- Selection:
%%

Claymore never established that the collateral was worthless at the time of breach. Instead, it
asked the jury to calculate “the value of what Plaintiff received in the 2007 Lake Las Vegas
Financing,” and its witnesses told the jury this value was many tens of millions of dollars. By its
own admission, even with the faulty appraisal, Claymore still held a valuable asset backed by
substantial collateral on the day the transaction closed. The trial court’s award, however, allowed
Claymore to keep what it got in the transaction and get its money back. That is not how expectation
or benefit-of-the-bargain damages work. Instead, these traditional measures of contract damage
are “determined as of the time of the breach,” and “New York courts have thus explicitly . . .
rejected awards based on what the actual economic conditions and performance were in light of
hindsight.” Sharma, 916 F.2d at 825–26 (internal quotation marks omitted); accord White v.
Farrell, 987 N.E.2d 244, 252 (N.Y. 2013).
The near-complete loss of Claymore’s investment could conceivably be characterized as
indirect, consequential damages resulting from the defective appraisal, under the theory that the
23
appraisal was a but-for cause of the loan. Indeed, Claymore seems to argue that the reason Credit
Suisse should pay for all Claymore’s investment losses is because Claymore would not have made
the loan at all but for Credit Suisse’s wrongdoing. This approach amounts to the assertion of
consequential damages, though Claymore does not defend its award under that banner.

%%

- Provided information:
%%

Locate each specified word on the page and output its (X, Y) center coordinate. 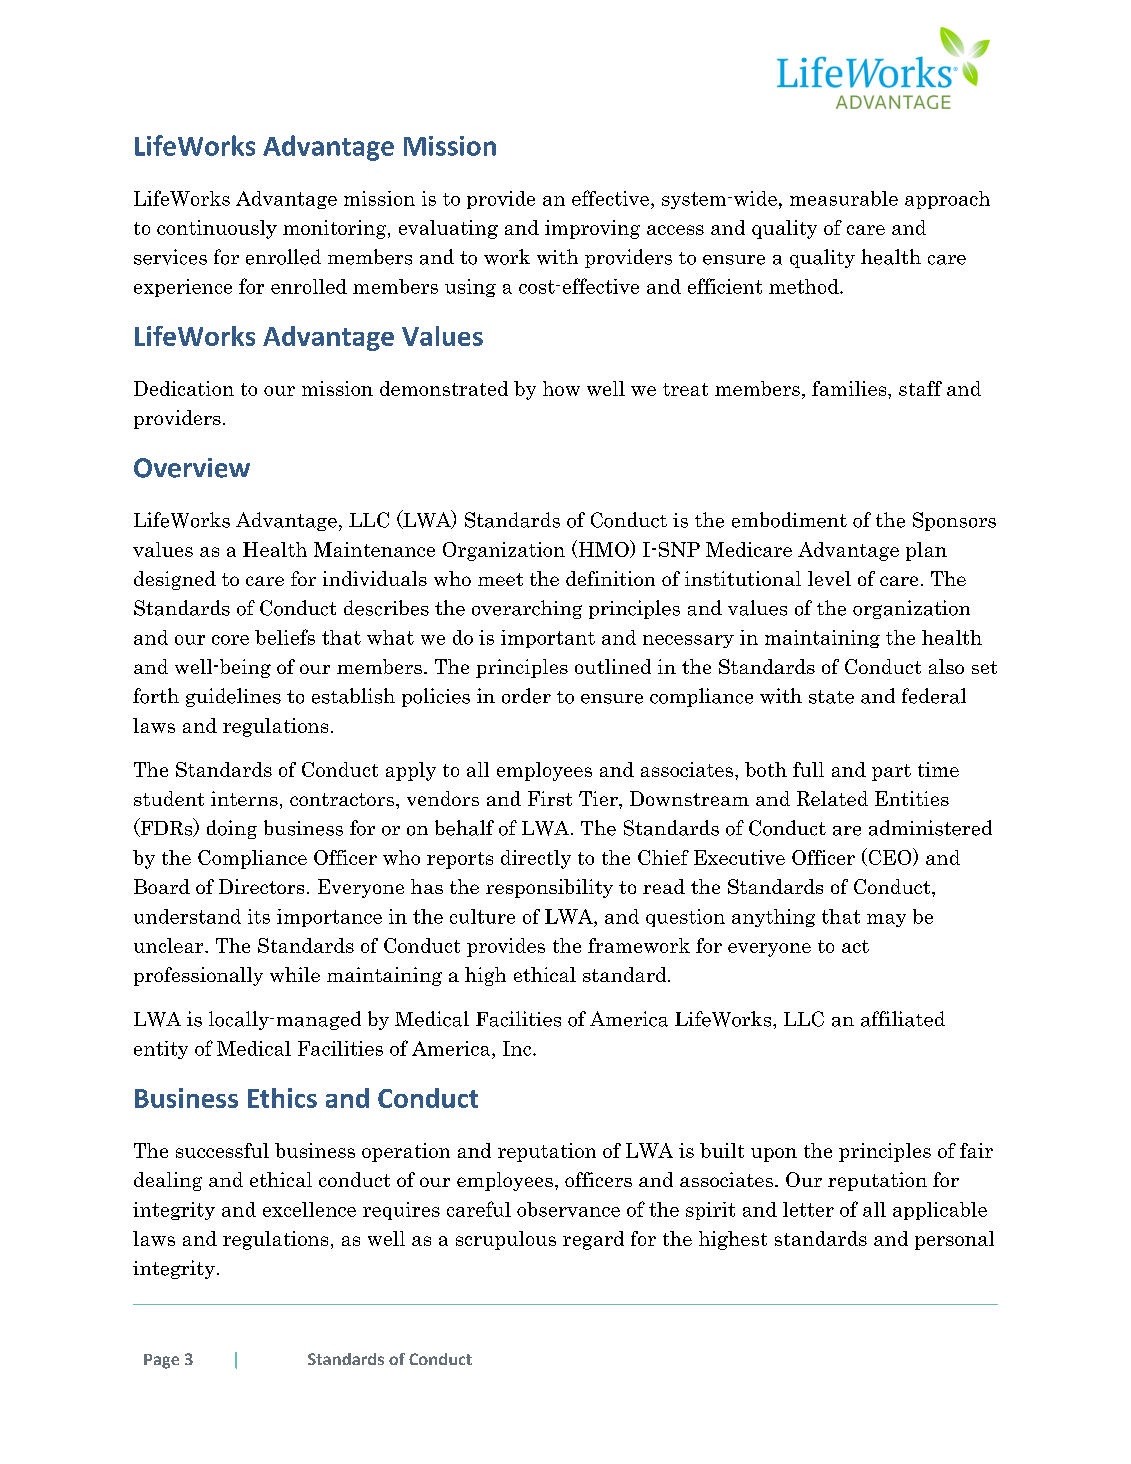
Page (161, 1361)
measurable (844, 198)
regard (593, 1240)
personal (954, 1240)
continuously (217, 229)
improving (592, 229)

%%

- Required tasks:
a – In the passage on Claymore's damages, why does the trial court's award not fit how expectation or benefit-of-the-bargain damages work? Answer in one to three sentences.
b – Translate this sentence from the passage on Claymore's damages into Spanish: "That is not how expectation or benefit-of-the-bargain damages work."
c – Write the next paragraph of the passage on Claymore's damages claim against Credit Suisse, picking up after its final sentence.
The data has no role here.

- The answers:
a – Those damages are measured as of the time of the breach, not with hindsight. When the transaction closed, Claymore still held a valuable asset backed by substantial collateral. Yet the award let Claymore keep what it received and also get its money back.

b – No es así como funcionan los daños de expectativa o del beneficio de lo pactado.

c –
Consequential damages are indirect damages that “seek to compensate a plaintiff for additional
losses (other than the value of the promised performance) that are incurred as a result of the
defendant’s breach.” Schonfeld v. Hilliard, 218 F.3d 164, 176 (2d Cir. 2000) (applying New York
law). New York law recognizes consequential damages resulting from breach of contract. Bi-
Economy Mkt., Inc. v. Harleysville Ins. Co. of N.Y., 886 N.E.2d 127, 130 (N.Y. 2008). But such
damages must be reasonably foreseeable. Id.; Kenford Co. v. County of Erie, 537 N.E.2d 176, 178
(N.Y. 1989) (consequential damages “must have been brought within the contemplation of the
parties as the probable result of a breach at the time of or prior to contracting”). Claymore did not
attempt to establish that the rapid devaluation of the Lake Las Vegas project during the housing
crash was “within the contemplation” of Credit Suisse at the time of contracting. Nor could it.
Credit Suisse itself invested many millions in the deal. It obviously did not foresee the project’s
failure or the market collapse.
The bottom line is that Claymore asked the jury to calculate damages based on “the value
of what Plaintiff received in the 2007 Lake Las Vegas Financing.” The jury did so, and it awarded
$40 million. Perhaps one reason the jury awarded far less than Claymore requested was the jury’s
skepticism that Credit Suisse should be held responsible for later events that neither side
24
anticipated. 15 In the face of a jury verdict, solicited by Claymore, on the very asset-valuation
question needed to calculate contract damages, the trial court was not authorized to award
Claymore five times the jury award under the theory that the value Claymore itself asked the jury
to calculate was actually incalculable.
For these reasons, we hold that the contract-damage award of $211,863,998.56 by the trial
court after the bench trial cannot stand. Because Claymore failed to present any evidence of legally
cognizable contract damages in the bench trial, an essential element of its breach of contract claim
is lacking. We therefore render judgment for Credit Suisse on that claim.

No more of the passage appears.